# Brauche dringend hilfe ! Pc fährt hoch aber kein bild !



## Ice-Head (14. Februar 2012)

*Brauche dringend hilfe ! Pc fährt hoch aber kein bild !*

Hallo Zusammen,

also ich habe folgendes Problem, mein Computer startet zwar aber ich bekomme kein Bild. 
Alles scheint zu laufen (Grafikkarten Lüfter, alle anderen Lüfter, Maus und Tastaur leuchten auch auf!)
Es scheint alles ganz normal zu laufen doch es kommt kein bild.

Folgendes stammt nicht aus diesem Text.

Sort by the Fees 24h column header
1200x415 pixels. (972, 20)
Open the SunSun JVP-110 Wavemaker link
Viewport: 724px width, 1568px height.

Gestern Abend habe ich nur etwas mit Rainmeter & Rocketdock rum gebastelt 
wollte dan Pc neu starten umzusehen ob er meine settings gespeichert hat und dann kam aufeinmal kein Bild mehr.

Die festplatte scheint meiner meinung nach nicht richtig zu laufen, also nicht wie vorher sie hört sich beim booten komisch an es gibt ein kurzes kraziges Geräusch und dann nix mehr sie scheint zwar zu laufen aber nicht zu Booten also nicht wie vorher da wurde sie etwas lauter (man hat gemerkt das sie gearbeitet hat) und der Pc fur hoch.



Kann dies der fehler sein, festplatte schrott  

Brauche drigend Hilfe !!!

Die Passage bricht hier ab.